DP: saco de drenagem turvo

Liga imediatamente ao teu centro de DP – mesmo sem dor ou febre. Guarda o saco para análise e não adies o tratamento.

HD: a fístula deixou de vibrar ou sangra muito

Sem thrill: contacta de imediato o centro de diálise. Hemorragia intensa: pressiona diretamente o local com uma compressa pequena e limpa, liga para o 112 e mantém a pressão – sem apertar todo o braço.
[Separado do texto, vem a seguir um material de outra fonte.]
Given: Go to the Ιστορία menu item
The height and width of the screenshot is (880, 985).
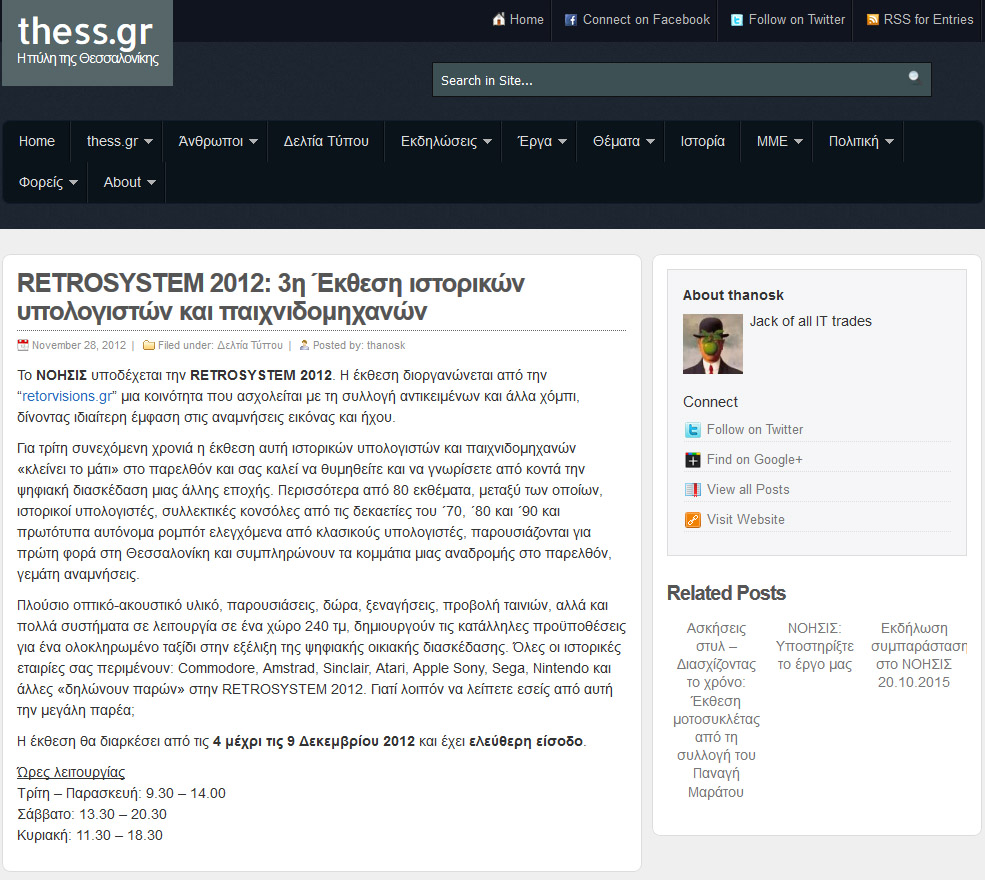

Após o transplante: febre ou menos urina

Também com dor sobre o enxerto, aumento rápido de peso ou uma dose de imunossupressão esquecida: contacta o centro de transplante no mesmo dia. A rejeição pode ocorrer sem sintomas – nunca faltes às consultas de controlo.

Bom saber

As cinco conclusões mais importantes à partida

1

Conta a evolução, não um valor isolado

A TFG estimada e a albumina na urina têm de ser avaliadas em conjunto com a causa, a tendência, a pressão arterial e os sintomas. «15 por cento de função renal» é uma aproximação da linguagem corrente, não uma medição exata.

2

A diálise começa conforme o quadro clínico

Uma TFG baixa por si só não determina o início. Decisivos são os sintomas urémicos, a sobrecarga de líquidos, as alterações eletrolíticas perigosas e a desnutrição progressiva.

3

Planear cedo, manter as opções abertas

A avaliação para transplante, a formação em diálise e o planeamento do acesso devem começar antes de surgir uma situação de emergência.

4

DP e HD são modos de vida diferentes

Ambas podem ser eficazes. Decisivos são a aptidão, o dia a dia, a autonomia, o apoio e os objetivos pessoais – não a ideia de que uma técnica é superior para todos.

5

O transplante é tratamento, não cura

Para pessoas elegíveis é habitualmente a terapêutica de substituição renal preferida – mas exige seguimento para toda a vida, imunossupressão fiável, proteção contra infeções e rastreio oncológico.

Classificação

Os estádios de TFG em resumo

A DRC descreve-se pela causa, categoria de TFG e albuminúria. A TFG estimada é uma estimativa – um único valor baixo ainda não é um diagnóstico de cronicidade.

G1
≥ 90
normal – DRC apenas com lesão renal adicional
G2
60–89
ligeiramente diminuída
G3a
45–59
ligeira a moderadamente diminuída
G3b
30–44
moderada a gravemente diminuída
G4
15–29
muito diminuída – o mais tardar agora é preciso planear de forma estruturada
G5
abaixo de 15
falência renal – não implica automaticamente diálise imediata

TFG estimada em ml/min/1,73 m² · Classificação segundo a KDIGO 2024. Acresce a categoria de albuminúria A1–A3 (rácio albumina/creatinina na urina).

O guia em cinco capítulos

Lê o capítulo que agora te diz respeito

Sugestão de leitura: primeiro o cartão de emergência, depois o teu capítulo atual. Cada capítulo termina com as perguntas que ajudam na próxima consulta.

CAPÍTULO 1

Informação geral

O que fazem os rins, TFG e albuminúria, causas frequentes, alimentação sem dieta única, medicamentos e vacinas.

CAPÍTULO 2

Pré-diálise

Planear com base no risco, comparar todas as vias de tratamento, preparar a tempo o acesso e o transplante, o tratamento conservador como opção.

CAPÍTULO 3

Diálise peritoneal

DPCA, DPA e DP assistida, cateter e formação, autocontrolo diário, reconhecer cedo a peritonite, dia a dia e viagens.

CAPÍTULO 4

Hemodiálise

HD em centro, domiciliária e noturna, acessos vasculares, controlo diário da fístula, o que fazer antes, durante e depois do tratamento.

CAPÍTULO 5

Transplante renal

Avaliação e lista de espera, dádiva em vida, imunossupressão, reconhecer a rejeição, seguimento a longo prazo.

Aviso importante

Este guia não substitui um diagnóstico pessoal, uma prescrição nem cuidados de emergência. Nunca alteres por tua conta os líquidos, a alimentação, a diálise ou a imunossupressão. Perante sintomas graves, liga para o 112. Baseia-se em recomendações internacionais e alemãs – entre elas KDIGO, ISPD, AWMF/DGfN e a diretriz de transplante renal da Ordem dos Médicos alemã – com pesquisa atualizada a 26 de agosto de 2026.